** BEGIN Data shown **

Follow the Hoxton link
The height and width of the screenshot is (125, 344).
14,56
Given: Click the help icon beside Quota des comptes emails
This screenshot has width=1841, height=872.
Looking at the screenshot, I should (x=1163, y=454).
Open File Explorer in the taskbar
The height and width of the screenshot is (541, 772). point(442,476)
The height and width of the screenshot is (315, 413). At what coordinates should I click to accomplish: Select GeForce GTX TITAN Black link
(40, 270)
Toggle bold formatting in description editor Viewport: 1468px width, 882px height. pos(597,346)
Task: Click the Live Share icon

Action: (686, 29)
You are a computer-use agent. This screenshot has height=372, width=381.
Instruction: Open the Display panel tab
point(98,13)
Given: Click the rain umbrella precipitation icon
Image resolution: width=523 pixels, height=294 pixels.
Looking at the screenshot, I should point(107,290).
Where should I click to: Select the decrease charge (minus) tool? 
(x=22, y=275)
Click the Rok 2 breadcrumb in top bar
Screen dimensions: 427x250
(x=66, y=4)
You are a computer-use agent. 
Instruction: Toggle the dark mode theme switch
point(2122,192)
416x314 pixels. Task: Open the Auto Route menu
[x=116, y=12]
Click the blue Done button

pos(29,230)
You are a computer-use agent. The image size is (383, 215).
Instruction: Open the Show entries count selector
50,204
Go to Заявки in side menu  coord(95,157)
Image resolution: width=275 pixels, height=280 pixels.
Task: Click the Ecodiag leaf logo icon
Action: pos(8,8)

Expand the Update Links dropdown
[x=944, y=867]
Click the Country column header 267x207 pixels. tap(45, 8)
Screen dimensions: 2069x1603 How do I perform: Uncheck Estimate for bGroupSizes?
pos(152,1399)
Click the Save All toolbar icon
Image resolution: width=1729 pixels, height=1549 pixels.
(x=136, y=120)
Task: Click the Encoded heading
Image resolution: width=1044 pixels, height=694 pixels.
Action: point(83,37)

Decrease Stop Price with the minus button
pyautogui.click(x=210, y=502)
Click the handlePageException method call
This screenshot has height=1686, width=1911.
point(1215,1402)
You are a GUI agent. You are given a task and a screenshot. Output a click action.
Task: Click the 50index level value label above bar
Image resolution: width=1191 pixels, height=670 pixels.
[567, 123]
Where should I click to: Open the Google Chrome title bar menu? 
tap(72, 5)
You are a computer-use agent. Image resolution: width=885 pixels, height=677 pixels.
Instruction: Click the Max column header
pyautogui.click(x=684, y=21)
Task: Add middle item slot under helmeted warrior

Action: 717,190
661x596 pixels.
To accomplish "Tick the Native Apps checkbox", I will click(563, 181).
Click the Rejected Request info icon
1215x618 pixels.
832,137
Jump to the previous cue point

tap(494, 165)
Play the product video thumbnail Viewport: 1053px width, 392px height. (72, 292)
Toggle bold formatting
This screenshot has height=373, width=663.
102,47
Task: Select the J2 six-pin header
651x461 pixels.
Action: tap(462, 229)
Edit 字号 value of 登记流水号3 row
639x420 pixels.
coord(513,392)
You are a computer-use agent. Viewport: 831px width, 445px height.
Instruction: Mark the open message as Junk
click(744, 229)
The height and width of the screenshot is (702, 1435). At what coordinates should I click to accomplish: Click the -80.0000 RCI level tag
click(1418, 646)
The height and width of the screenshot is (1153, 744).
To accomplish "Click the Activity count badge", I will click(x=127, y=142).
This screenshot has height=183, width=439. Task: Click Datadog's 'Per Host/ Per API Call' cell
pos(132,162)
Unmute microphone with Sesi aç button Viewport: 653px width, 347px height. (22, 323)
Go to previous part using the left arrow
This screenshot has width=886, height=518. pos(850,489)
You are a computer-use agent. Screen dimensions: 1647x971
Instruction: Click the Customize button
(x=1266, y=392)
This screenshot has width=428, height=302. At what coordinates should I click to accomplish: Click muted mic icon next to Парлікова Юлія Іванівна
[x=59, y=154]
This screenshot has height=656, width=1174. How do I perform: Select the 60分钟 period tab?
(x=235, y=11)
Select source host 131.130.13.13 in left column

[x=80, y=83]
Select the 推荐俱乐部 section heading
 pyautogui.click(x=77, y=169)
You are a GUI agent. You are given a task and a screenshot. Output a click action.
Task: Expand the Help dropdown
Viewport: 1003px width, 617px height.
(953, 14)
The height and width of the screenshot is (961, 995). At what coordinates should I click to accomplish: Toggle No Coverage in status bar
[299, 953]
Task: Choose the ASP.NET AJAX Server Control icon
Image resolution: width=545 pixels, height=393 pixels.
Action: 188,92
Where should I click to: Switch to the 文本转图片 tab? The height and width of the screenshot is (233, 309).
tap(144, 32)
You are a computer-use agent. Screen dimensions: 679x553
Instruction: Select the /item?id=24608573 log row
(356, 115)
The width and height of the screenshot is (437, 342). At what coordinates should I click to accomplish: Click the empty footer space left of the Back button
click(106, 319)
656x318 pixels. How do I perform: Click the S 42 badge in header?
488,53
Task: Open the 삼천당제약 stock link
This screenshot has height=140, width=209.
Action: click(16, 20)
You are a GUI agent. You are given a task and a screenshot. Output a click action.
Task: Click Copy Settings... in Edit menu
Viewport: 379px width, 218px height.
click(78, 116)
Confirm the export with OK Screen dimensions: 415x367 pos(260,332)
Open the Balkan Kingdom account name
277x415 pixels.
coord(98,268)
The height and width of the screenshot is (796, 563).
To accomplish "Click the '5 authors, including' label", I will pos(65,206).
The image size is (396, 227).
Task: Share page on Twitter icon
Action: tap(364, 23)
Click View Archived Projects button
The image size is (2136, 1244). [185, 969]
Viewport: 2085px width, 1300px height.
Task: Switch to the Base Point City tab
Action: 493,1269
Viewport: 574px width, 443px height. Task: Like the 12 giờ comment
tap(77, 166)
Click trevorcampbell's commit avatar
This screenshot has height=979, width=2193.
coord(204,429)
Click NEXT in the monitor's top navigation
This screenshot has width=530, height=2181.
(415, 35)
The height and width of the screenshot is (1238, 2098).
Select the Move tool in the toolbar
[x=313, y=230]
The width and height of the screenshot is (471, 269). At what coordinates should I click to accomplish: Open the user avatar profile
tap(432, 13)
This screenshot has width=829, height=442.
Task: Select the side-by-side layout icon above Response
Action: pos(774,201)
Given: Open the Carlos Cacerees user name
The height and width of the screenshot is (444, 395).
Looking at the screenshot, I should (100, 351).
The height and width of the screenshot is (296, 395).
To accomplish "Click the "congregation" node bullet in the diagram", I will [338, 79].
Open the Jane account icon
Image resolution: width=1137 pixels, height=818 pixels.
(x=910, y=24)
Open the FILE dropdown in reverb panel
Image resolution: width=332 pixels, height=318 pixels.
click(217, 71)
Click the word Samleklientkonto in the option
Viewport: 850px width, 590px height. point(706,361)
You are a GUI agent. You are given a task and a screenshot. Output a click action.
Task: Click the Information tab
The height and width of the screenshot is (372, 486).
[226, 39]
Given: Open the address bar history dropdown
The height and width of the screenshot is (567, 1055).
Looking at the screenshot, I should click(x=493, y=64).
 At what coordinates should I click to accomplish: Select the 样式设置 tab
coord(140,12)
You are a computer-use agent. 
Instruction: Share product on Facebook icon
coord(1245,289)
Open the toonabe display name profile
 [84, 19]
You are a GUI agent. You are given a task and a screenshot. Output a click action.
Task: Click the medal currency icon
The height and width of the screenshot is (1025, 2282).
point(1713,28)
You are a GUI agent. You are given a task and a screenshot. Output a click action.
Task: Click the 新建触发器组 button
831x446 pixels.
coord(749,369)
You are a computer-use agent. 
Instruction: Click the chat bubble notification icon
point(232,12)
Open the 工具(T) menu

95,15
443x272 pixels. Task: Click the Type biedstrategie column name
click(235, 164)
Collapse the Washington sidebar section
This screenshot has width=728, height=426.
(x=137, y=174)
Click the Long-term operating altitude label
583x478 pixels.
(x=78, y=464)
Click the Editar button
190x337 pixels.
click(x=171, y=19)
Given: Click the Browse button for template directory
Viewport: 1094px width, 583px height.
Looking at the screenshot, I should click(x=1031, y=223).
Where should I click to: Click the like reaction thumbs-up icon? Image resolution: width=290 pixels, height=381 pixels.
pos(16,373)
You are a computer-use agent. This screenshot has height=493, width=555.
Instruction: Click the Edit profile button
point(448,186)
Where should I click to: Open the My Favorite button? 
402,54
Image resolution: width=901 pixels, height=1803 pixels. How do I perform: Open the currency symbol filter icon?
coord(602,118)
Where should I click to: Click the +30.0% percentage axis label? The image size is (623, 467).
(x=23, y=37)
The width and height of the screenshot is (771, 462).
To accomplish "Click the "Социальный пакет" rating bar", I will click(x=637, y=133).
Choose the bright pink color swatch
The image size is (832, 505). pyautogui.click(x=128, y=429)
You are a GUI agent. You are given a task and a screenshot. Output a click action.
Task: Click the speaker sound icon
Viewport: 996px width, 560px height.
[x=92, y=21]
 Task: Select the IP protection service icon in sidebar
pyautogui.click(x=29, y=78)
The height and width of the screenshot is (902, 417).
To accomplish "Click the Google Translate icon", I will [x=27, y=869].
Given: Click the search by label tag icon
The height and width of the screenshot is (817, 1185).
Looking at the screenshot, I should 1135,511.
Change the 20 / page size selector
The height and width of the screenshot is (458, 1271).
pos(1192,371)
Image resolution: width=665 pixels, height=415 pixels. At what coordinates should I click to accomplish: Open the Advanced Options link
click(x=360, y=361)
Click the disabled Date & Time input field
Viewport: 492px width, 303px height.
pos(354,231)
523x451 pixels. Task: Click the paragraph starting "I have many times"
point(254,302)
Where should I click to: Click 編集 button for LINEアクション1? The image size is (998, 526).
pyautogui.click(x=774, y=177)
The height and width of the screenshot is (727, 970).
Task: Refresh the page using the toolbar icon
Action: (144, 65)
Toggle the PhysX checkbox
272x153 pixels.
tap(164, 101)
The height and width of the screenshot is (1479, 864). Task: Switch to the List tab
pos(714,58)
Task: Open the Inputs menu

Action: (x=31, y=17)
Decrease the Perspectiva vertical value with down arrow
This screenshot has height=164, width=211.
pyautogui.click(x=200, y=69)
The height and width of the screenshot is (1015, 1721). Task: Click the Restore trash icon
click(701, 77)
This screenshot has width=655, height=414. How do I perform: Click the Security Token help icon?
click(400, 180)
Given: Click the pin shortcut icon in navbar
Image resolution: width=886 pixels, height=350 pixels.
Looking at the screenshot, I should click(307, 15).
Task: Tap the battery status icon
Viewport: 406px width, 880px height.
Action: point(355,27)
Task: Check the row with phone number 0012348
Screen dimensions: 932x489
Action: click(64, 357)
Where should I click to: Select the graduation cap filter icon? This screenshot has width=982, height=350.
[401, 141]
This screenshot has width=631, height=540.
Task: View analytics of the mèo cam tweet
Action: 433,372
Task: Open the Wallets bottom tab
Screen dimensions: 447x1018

** END Data shown **

Given problem » Please give the items again from the beginning through the line that contains "Toggle bold formatting in", substituting "hyperlink" for "link" and keeping everything else the same.

Exercise output »
Follow the Hoxton hyperlink
The height and width of the screenshot is (125, 344).
14,56
Given: Click the help icon beside Quota des comptes emails
This screenshot has width=1841, height=872.
Looking at the screenshot, I should (x=1163, y=454).
Open File Explorer in the taskbar
The height and width of the screenshot is (541, 772). point(442,476)
The height and width of the screenshot is (315, 413). At what coordinates should I click to accomplish: Select GeForce GTX TITAN Black hyperlink
(40, 270)
Toggle bold formatting in description editor Viewport: 1468px width, 882px height. pos(597,346)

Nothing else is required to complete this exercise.